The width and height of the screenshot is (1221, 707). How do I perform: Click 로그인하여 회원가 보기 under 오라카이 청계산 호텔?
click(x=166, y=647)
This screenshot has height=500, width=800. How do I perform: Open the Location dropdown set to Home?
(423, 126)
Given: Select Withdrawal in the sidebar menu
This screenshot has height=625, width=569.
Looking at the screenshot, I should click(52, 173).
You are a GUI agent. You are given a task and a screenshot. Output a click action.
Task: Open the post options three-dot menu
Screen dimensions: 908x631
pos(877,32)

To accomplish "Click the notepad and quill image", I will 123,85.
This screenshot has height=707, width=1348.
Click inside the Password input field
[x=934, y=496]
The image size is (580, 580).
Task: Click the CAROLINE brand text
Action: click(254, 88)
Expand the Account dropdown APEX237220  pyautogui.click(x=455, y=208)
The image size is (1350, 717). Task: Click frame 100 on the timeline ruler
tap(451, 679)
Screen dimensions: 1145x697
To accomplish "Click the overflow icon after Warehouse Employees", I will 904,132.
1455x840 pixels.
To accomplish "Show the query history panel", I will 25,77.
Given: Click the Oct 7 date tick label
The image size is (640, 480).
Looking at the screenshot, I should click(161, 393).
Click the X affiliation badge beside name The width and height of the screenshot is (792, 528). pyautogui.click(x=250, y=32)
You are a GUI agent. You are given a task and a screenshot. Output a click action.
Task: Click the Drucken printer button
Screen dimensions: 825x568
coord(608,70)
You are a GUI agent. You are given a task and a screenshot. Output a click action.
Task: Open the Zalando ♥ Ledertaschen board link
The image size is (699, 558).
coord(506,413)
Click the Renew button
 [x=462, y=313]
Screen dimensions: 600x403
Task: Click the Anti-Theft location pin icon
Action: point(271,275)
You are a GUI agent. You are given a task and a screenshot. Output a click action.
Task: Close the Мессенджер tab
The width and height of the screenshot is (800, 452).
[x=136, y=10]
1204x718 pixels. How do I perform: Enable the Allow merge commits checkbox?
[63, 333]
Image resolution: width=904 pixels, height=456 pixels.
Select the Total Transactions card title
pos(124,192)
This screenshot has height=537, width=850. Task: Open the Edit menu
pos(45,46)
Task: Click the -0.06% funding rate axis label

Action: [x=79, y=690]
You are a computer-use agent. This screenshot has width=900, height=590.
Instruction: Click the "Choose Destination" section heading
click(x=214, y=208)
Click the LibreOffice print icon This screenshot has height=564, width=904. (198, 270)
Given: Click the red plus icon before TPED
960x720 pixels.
------
Please copy the lines of the listing word for word, from the line that contains "Image resolution: width=904" through the end of the listing, including both the first and the last line.

EXPECTED ANSWER:
Image resolution: width=904 pixels, height=456 pixels.
Select the Total Transactions card title
pos(124,192)
This screenshot has height=537, width=850. Task: Open the Edit menu
pos(45,46)
Task: Click the -0.06% funding rate axis label

Action: [x=79, y=690]
You are a computer-use agent. This screenshot has width=900, height=590.
Instruction: Click the "Choose Destination" section heading
click(x=214, y=208)
Click the LibreOffice print icon This screenshot has height=564, width=904. (198, 270)
Given: Click the red plus icon before TPED
960x720 pixels.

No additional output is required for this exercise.